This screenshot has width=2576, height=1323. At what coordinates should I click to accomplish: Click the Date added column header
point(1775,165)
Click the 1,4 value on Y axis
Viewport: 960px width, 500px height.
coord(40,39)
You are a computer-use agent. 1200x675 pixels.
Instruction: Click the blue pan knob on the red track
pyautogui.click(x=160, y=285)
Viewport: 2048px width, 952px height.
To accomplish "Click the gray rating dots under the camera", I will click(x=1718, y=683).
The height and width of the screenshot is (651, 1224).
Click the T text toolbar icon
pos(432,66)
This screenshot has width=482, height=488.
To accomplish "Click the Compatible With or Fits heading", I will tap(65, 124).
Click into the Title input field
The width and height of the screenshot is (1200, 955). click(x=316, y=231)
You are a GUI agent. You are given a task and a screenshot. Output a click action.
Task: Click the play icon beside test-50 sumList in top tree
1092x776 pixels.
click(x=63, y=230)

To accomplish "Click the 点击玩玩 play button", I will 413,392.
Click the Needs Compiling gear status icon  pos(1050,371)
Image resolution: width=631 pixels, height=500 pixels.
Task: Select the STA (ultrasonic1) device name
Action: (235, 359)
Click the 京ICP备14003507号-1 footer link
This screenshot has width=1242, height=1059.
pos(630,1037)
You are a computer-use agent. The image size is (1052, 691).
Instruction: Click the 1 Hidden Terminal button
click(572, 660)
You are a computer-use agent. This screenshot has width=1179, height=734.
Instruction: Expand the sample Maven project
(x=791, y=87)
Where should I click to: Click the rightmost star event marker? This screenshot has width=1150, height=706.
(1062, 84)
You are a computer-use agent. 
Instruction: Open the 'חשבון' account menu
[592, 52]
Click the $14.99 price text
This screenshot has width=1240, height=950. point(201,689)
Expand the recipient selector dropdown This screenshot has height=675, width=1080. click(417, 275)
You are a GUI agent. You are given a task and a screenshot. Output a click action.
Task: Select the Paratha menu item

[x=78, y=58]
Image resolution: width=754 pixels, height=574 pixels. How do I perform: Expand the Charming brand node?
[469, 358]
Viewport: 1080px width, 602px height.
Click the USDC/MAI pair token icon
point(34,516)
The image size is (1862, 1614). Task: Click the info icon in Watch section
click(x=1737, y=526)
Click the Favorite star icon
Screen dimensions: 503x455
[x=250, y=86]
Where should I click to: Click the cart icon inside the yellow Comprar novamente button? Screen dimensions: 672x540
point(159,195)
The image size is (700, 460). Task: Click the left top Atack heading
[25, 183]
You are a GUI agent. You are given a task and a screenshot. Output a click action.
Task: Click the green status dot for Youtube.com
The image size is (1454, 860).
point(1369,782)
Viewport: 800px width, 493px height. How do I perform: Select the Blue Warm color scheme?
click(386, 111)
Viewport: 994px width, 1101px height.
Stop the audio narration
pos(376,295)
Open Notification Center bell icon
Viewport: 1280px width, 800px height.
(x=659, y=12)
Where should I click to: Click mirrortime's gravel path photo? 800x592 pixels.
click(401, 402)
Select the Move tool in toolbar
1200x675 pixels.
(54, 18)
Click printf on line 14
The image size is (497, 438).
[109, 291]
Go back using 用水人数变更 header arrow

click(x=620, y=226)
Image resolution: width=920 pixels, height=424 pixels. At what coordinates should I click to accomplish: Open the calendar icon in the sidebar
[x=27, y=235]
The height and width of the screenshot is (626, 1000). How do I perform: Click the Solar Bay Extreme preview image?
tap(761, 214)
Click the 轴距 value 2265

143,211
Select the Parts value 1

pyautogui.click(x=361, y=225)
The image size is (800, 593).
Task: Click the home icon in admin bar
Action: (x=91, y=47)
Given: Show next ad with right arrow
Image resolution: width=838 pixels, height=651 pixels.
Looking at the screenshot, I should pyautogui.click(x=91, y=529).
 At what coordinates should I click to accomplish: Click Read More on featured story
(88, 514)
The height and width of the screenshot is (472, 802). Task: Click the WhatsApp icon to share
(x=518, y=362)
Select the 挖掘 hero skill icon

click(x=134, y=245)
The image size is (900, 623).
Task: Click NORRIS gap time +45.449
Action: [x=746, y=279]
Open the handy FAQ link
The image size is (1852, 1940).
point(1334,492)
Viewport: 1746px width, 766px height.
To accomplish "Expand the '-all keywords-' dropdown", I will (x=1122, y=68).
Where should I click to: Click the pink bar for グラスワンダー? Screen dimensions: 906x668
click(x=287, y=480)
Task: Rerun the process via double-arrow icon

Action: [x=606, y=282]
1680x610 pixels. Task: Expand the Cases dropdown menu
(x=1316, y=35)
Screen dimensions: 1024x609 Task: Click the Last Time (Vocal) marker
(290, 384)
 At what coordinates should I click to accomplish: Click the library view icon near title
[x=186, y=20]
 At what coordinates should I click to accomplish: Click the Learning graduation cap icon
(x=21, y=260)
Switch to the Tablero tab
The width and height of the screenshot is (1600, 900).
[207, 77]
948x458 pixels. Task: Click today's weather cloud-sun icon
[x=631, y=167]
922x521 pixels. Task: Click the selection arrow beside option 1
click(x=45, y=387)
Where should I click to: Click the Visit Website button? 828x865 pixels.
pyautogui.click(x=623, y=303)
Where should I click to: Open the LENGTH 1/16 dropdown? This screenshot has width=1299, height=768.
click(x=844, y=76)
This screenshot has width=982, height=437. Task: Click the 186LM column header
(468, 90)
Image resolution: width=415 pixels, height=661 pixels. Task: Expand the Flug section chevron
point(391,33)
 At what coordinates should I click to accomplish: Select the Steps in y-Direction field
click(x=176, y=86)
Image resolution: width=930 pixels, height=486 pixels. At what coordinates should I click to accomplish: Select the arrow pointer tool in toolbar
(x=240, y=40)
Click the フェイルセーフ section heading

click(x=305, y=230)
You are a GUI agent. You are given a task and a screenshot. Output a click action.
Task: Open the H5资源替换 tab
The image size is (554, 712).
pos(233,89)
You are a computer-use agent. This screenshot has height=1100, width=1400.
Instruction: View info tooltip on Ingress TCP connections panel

+ + + + + + +

→ WHAT THE EXERCISE ASKS
What is needed is an exact copy of the lines above, from the one containing "You are a computer-use agent. 1200x675" through the one containing "This screenshot has width=482, height=488.", with nothing added.

→ TASK RESPONSE
You are a computer-use agent. 1200x675 pixels.
Instruction: Click the blue pan knob on the red track
pyautogui.click(x=160, y=285)
Viewport: 2048px width, 952px height.
To accomplish "Click the gray rating dots under the camera", I will click(x=1718, y=683).
The height and width of the screenshot is (651, 1224).
Click the T text toolbar icon
pos(432,66)
This screenshot has width=482, height=488.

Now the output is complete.